Thursday, April 7, 2011

Old age homes, not a solution but a need

Phuba at the patients guest house




With the opening of Bhutan’s first old age home in Radhi, Trashigang, recently, Bhutan’s old moral dilemma resurfaced – whether old age homes sit comfortably on the GNH country’s conscience.

Answering the media’s question on this subject at the 11th Meet the Press yesterday, Lyonchhen Jigme Y Thinley said old age homes are not the solution, but a need. “That is not what we should promote, but it is needed right now. It is a temporary arrangement,” he said.

Lyonchhen said initiatives are being taken by various parties to cater to the needs of the aged people who are abandoned by their families in the GNH country because of rural-urban migration.

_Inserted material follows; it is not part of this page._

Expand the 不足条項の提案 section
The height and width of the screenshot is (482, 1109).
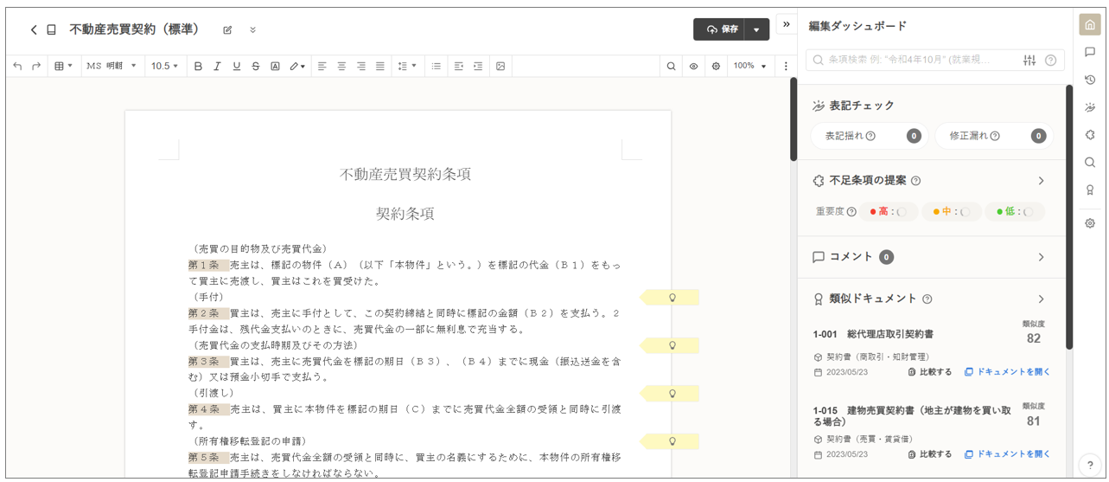[x=1041, y=181]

Old people in the country, Lyonchhen said, are abandoned ‘not in a very big way, but the trend is beginning to emerge, the number is enough for us to worry.’
Lyonchhen added that the solution must be one whereby the aged will continue as in the past to be the object of reverence and respect within the family. He said the government will it worthwhile, not only socially and emotionally, even financially for families to look after their aged folks.

Meanwhile, there are plans to establish another old age home in Bidung in Trashigang. Speaker Jigme Tshultrim said the new home will take in old people from all parts of Bhutan. He said, “This has become a necessity in view of GNH.”

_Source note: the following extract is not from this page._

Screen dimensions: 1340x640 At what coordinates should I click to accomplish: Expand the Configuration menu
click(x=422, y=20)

One of the mandates of the recently registered civil society organisation called Royal Society for Senior Citizens (RSSC) is opening old age homes. Pema Tenzin, the vice president of the organisation, said old age homes are necessary for people without siblings and family members.

Opposition Leader Tshering Tobgay said that, if old age homes give the senior citizens a sense of dignity and security in their final years, he fully supports the idea. But he asked why old age homes are needed in the first place. He asked, “Why don't our senior citizens have homes? Are our communities failing? Are we abandoning our parents? If so, why? Is it urbanization? Or are our values declining?”

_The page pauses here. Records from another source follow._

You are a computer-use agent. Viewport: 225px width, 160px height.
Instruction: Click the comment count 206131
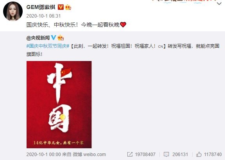point(180,155)
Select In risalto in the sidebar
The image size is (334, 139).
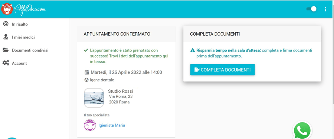tap(20, 24)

Sangay Khandu, a National Council member from Gasa, said old age homes would generally benefit the Bhutanese society. “As a compassionate society, and a small one at that, we have always taken care of our own,” he said, adding that the subject of old age home is a ‘very emotional one to each one of us’.

Eighty-year-old Phurba from Dagana, who has been living in the patients’ guest house at Jigme Dorji Wangchuck National Referral Hospital in Thimphu, said there is a genuine need of old age homes in Bhutan. Phurba is the father of six children, all of whom died young. His wife also died young. He has no siblings.